Interesting McClelland here. There isn't that ketchupy aroma to this one that is so prevalent in McC blends. It's a very dark blend with large-ish pieces of tobacco in it. The aroma is nice with smokey campfire smells. It's a little delicate to be what they call it: Dark English Full.

So I get up this morning and start heading out the door while I light this up. I'm really expecting a far bolder blend by the name. It's really not. It's certainly a nice blend but I think it lacks something. Whatever oriental that's there has blended so well with the virginia that it's barely discernable. The latakia also has blended with the others so it's very smooth. In that respect it's got quite a bit of merit. There's the flavor of anise. But the sweetness you get from, what I believe is to be an oriental similar to that in their Smyrna just cured differently, tends to make the anise closer to the licorice flavors. (Yes I know the flavors are the same but sometimes there's no sweetness to it and that's what I consider anise v. a sweeter flavor; licorice.)

When I smoke an english that is supposed to be full I actually expect more from the blend. 5110 seems to have married so well that it loses something to me. Good blend but there are better out there. I'd say this is english medium at best. If it had been billed as a medium or light english this would have gotten a better review.
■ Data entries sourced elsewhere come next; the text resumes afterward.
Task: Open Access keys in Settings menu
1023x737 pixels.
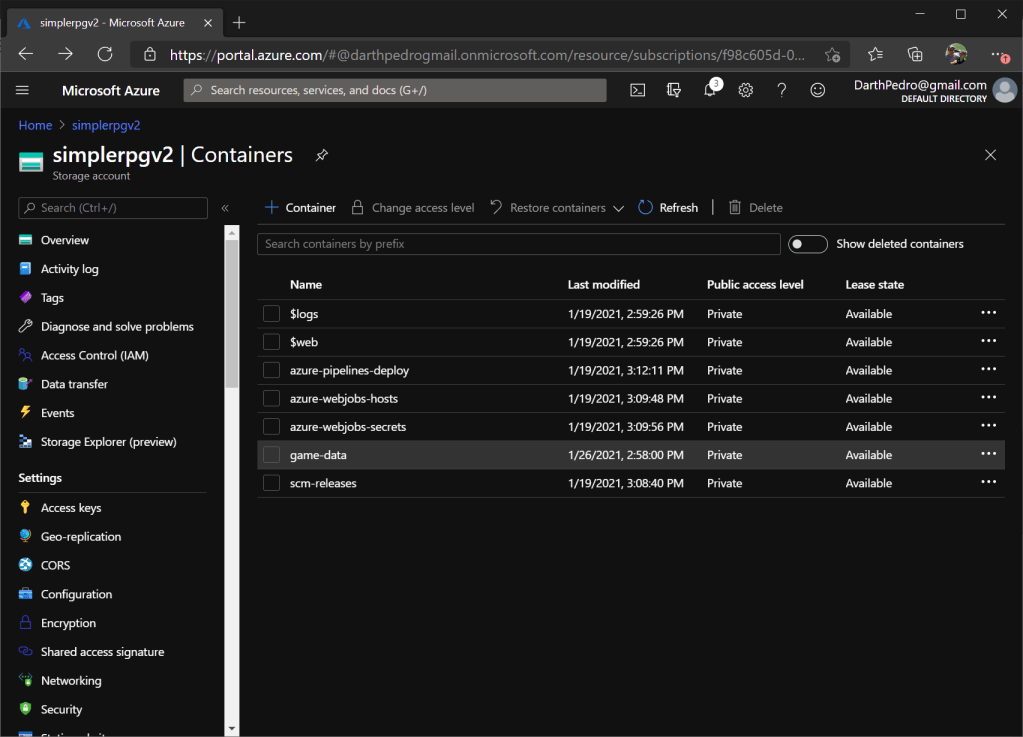Action: 70,508
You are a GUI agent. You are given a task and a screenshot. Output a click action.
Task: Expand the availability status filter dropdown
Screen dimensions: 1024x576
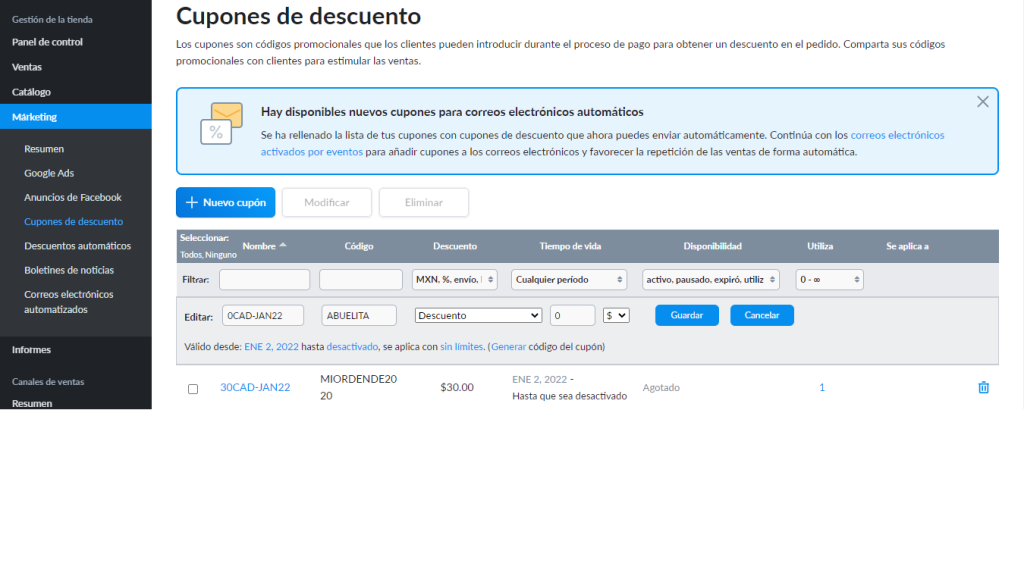pyautogui.click(x=710, y=280)
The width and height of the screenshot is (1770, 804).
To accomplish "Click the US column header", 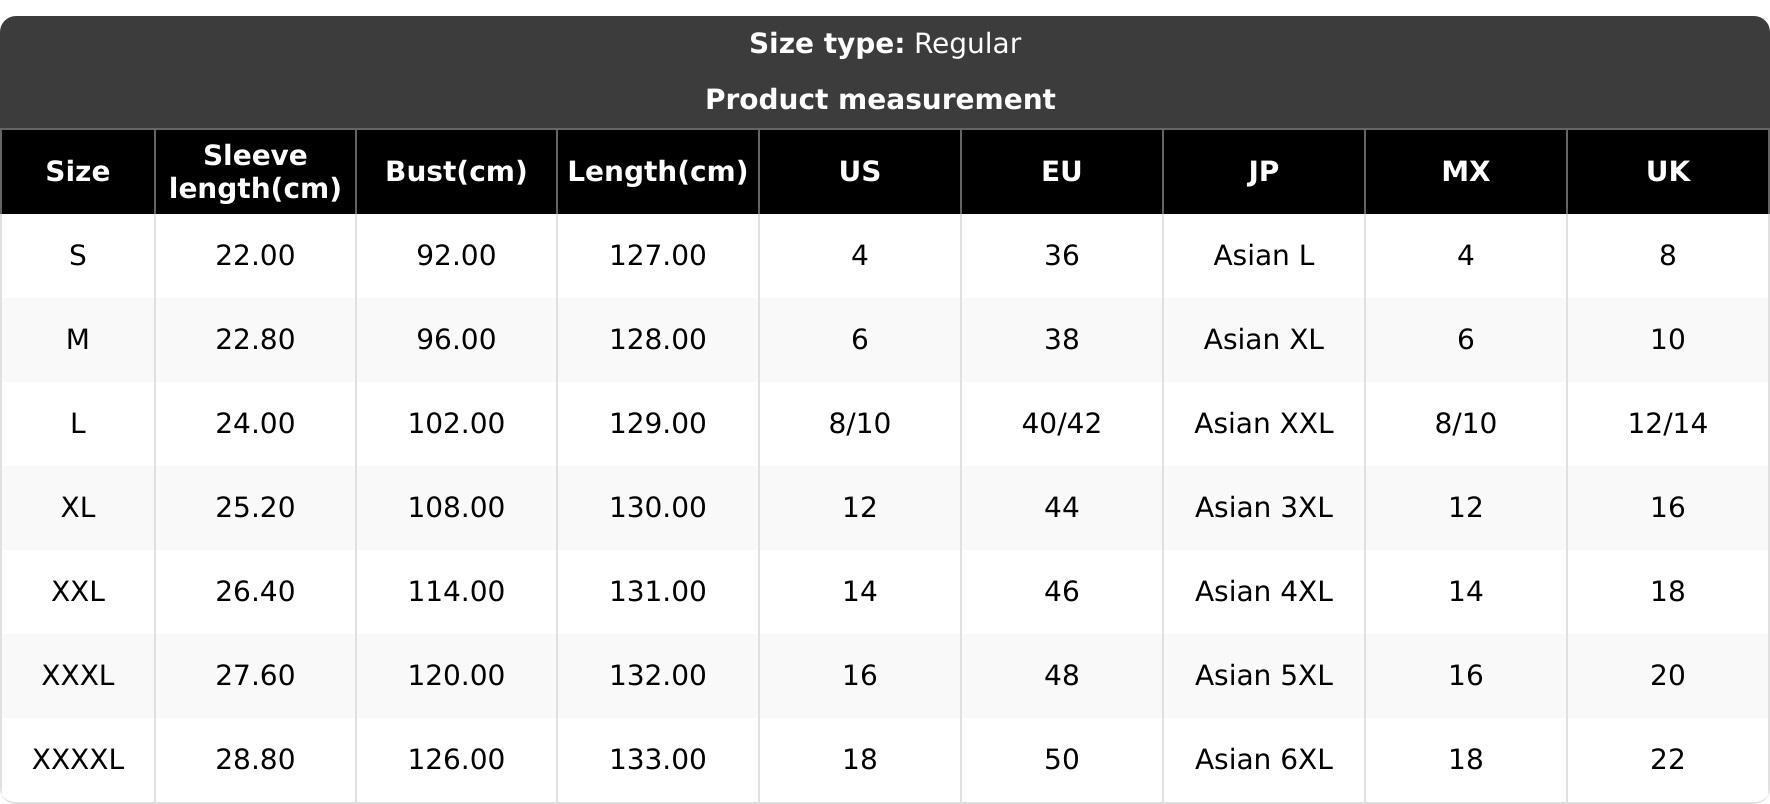I will click(x=860, y=172).
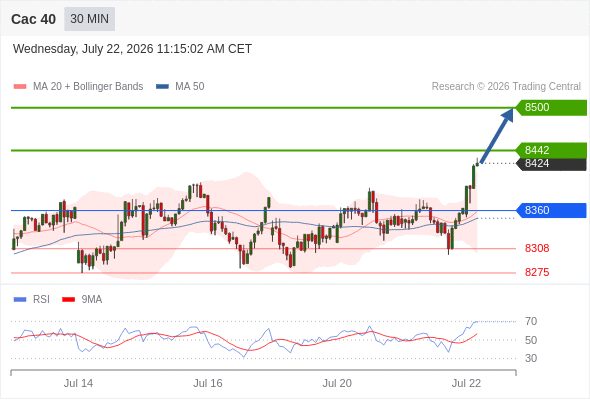Click the 8424 current price tag
The width and height of the screenshot is (590, 400).
[551, 164]
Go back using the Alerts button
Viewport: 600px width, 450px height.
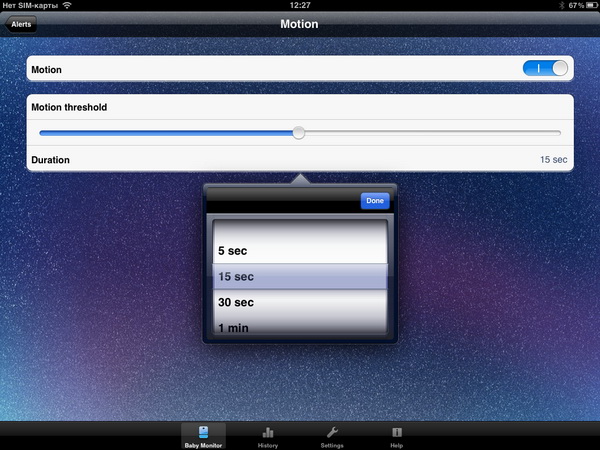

edit: Oh yeah, and as some folks have said they like that I report the bite level I get. This one was not bitey at all!


----------



## Diodon nepheligina (Nov 5, 2009)

i just had this one for the first time today as well. I have had it sitting in a jar for nearly a year so perhaps that has aided in rounding it out. I agree that this is not a blend I would label as "Full". Medium is a more accurate designation. I found it to be quite pleasant and smooth to smoke but gave it a grade of "B". Nothing wrong with it but not one to rave about either.


----------



## Terrier (Jan 15, 2010)

I would be one of those folks who likes the way you report on the bite level. I do enjoy reading your reviews.


----------